Issue
Without even providing any height to the html element, how does the background cover the entire viewport. When I inspect the computed height of the html element it's just 8px which is because of the margin that body gets from user agent stylesheet.
html {
background: hotpink;
}
This even happens if you give a background to body: {background: hotpink} when the computed height of body is 0px.
With body, I know that it's actually not the body whose background is visible, it's the html that reverse inherits the background of body. So, it's kind of similar to setting it on the html.
But my doubt is how does it occupy the full viewport when it has no content or any heights specified?
And it seems that this behavior is only with the background property because adding a border makes it really clear that the height of html is 8px only.
html {
background: hotpink;
border: 2px dotted rebeccapurple;
}
Solution
~ Per W3
The background of the root element becomes the background of the canvas and covers the entire canvas, anchored (for 'background-position') at the same point as it would be if it was painted only for the root element itself. The root element does not paint this background again.

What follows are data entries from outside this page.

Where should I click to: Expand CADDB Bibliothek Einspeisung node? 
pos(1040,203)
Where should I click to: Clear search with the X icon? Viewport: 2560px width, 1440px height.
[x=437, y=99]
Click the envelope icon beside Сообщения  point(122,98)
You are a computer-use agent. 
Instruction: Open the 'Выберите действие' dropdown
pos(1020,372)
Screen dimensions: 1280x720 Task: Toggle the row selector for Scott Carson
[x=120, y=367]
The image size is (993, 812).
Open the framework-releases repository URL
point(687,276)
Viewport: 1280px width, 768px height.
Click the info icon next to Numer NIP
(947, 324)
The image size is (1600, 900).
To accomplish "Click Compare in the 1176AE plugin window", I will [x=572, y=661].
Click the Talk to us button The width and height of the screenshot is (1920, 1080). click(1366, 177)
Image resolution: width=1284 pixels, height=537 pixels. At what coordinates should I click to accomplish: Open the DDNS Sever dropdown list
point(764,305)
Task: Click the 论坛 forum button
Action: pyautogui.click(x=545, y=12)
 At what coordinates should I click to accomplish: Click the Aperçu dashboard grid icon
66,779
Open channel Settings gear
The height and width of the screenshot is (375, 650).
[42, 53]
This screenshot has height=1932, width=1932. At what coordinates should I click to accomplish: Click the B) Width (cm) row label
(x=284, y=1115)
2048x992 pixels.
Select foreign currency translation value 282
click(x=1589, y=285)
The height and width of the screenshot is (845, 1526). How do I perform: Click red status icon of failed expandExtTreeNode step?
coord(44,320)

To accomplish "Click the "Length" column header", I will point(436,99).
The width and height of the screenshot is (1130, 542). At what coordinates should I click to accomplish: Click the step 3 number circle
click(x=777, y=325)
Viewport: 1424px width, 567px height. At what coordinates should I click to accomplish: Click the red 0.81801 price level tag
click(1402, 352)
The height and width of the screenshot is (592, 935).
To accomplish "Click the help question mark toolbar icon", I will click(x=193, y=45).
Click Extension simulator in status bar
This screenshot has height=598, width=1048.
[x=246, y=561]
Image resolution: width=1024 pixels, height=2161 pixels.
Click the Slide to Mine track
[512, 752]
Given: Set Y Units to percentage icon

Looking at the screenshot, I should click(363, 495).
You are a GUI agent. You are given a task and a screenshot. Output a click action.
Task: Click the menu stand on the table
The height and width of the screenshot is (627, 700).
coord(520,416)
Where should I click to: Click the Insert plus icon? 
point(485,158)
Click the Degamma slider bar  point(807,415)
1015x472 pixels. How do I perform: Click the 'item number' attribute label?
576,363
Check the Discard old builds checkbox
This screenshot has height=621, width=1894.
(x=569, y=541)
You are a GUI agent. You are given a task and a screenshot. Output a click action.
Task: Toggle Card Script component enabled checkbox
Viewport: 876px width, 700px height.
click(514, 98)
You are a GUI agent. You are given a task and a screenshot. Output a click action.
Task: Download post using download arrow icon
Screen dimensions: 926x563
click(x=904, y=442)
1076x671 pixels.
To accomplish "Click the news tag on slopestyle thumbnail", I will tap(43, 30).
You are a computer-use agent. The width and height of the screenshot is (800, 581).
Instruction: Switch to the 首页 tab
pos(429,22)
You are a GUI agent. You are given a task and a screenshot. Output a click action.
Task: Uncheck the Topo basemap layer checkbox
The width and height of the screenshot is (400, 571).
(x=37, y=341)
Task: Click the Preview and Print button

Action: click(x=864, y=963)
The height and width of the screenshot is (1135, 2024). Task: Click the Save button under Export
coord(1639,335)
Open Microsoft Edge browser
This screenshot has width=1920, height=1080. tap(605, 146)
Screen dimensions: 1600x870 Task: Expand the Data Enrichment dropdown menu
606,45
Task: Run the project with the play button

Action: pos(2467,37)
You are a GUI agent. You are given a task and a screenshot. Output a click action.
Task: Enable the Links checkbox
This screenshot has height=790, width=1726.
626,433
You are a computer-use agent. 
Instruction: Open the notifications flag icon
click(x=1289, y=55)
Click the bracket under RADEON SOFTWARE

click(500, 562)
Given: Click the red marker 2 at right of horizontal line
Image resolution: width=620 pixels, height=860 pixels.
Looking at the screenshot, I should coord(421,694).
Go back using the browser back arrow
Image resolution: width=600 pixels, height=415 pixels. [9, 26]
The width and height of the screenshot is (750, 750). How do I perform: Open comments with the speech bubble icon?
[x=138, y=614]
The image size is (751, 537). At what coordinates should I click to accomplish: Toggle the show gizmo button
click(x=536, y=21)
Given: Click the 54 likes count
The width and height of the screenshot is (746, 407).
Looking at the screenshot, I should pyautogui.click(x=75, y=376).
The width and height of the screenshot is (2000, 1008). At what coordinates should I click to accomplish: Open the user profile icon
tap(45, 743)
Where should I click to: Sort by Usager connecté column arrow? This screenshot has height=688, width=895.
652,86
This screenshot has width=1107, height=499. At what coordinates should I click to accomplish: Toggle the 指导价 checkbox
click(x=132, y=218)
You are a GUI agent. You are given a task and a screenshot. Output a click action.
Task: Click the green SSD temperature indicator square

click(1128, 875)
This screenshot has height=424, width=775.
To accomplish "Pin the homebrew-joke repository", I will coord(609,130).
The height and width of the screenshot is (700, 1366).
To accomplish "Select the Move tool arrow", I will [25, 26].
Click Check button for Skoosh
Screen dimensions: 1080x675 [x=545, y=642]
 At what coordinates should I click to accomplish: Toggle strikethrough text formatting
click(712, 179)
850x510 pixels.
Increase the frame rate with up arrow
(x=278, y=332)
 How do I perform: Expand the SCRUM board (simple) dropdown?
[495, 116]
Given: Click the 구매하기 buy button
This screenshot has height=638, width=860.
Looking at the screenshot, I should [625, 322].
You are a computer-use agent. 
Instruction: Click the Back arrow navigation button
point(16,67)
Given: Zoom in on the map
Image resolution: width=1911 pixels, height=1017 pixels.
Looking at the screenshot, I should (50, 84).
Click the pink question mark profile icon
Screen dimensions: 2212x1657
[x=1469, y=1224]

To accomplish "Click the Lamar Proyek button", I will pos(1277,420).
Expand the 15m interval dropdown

In CSS, values are never propagated upward, meaning an element never passes values up to its ancestors. However, there are exceptions to the upward propagation rule in HTML:
background styles that are applied to the body element can be passed to the HTML element, which is the document's root element, therefore, defines the canvas.
So in your example, the body element is the root-element, and as required by the CSS rules from the browser, it loses the initial background style and the new background style applies to the containing canvas, therefore making the entire screen is hot pink.